Now they’re gone, the soldiers and the buildings, and the wind rustles the long grass. A stone chimney, the only survivor, stands alone and unyielding against a backdrop of snowy mountains. Remember me? it asks.

Before we head back to the airport, we stop at the Narsarsuaq museum. I remember calling here, was it fifteen years ago? I remember the photographs on the walls of dozens and dozens (could it have been hundreds?) of planes, arranged wing-tip to wing-tip on the airstrip.

It’s almost impossible to imagine this place was once thriving, filled with more than a thousand people, when the base was still operational. I’d like to see those photographs again. But today the museum door is locked. And with cupped hands, face pressed against the cold glass, I peer through the windows into empty rooms.

Back at the airport, I leave the Hilux as we found it, parked outside with the keys in the ignition.

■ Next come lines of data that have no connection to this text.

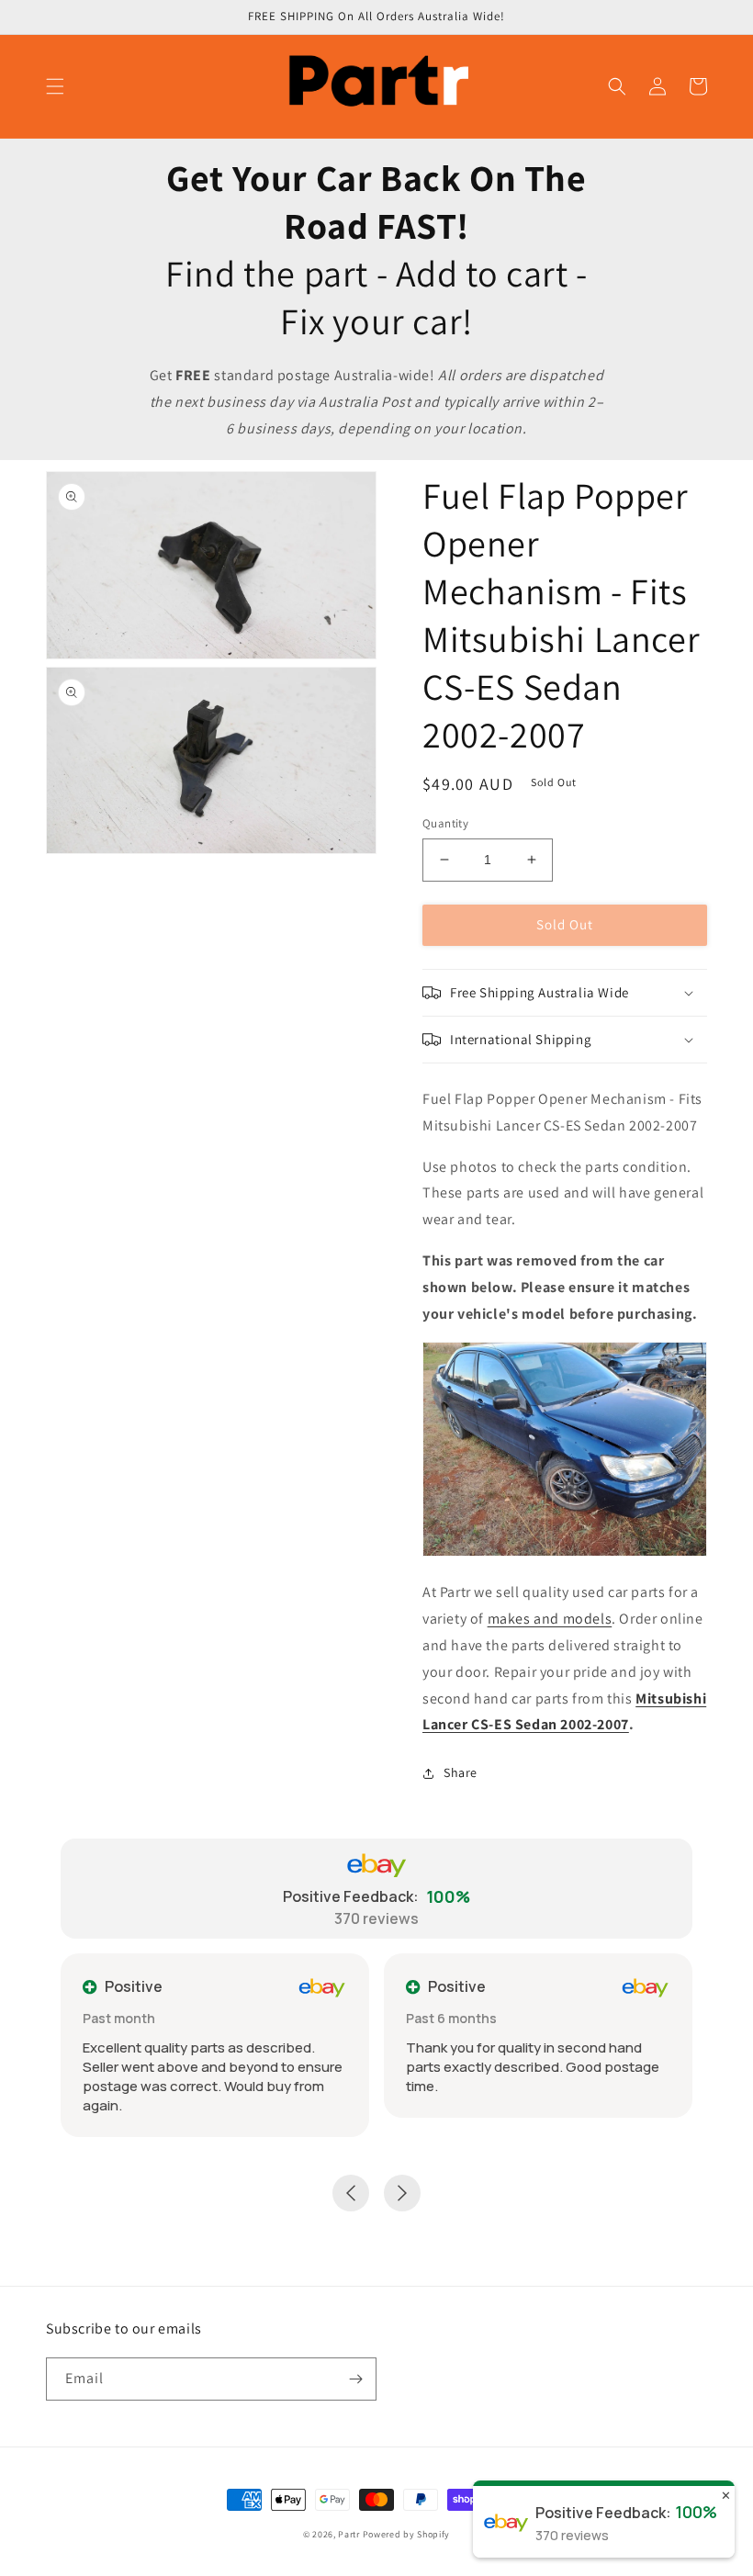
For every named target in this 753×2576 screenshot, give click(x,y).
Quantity (445, 823)
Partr (349, 2534)
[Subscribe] (355, 2379)
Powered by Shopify (407, 2534)
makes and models (550, 1618)
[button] (55, 86)
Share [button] (461, 1772)
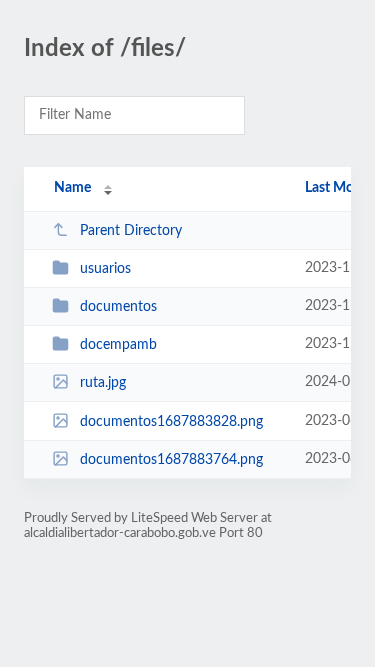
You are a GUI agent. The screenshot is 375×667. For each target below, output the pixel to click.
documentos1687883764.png (171, 460)
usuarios (105, 269)
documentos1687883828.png (171, 422)
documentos (118, 307)
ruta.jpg (103, 383)
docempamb (118, 345)
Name (72, 188)
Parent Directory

A handful of people sit in plastic chairs, waiting. It looks like the plane won’t be full. But when it arrives, dozens of Greenlanders pour into the silent space we’ve been occupying, briefly inflating the population of Narsarsuaq.

They’re passengers from Nuuk who should have disembarked on the route in Paamiut but, as usual, Paamiut is shrouded in fog. So here they are, awaiting the return and another attempt at getting home.

A man in an airline uniform boards the group, checking off names on a clipboard. Is he the pilot? With all the Paamiut passengers, the plane is crowded and noisy as we return along the coast in brilliant sunshine, early evening summer light cast across glittering ice and blue fjords.

It couldn’t be more perfect. But when we reach Paamiut, the passengers look down with furrowed brows at the dense pocket of fog squatting stubbornly over their town. And they return once more to Nuuk.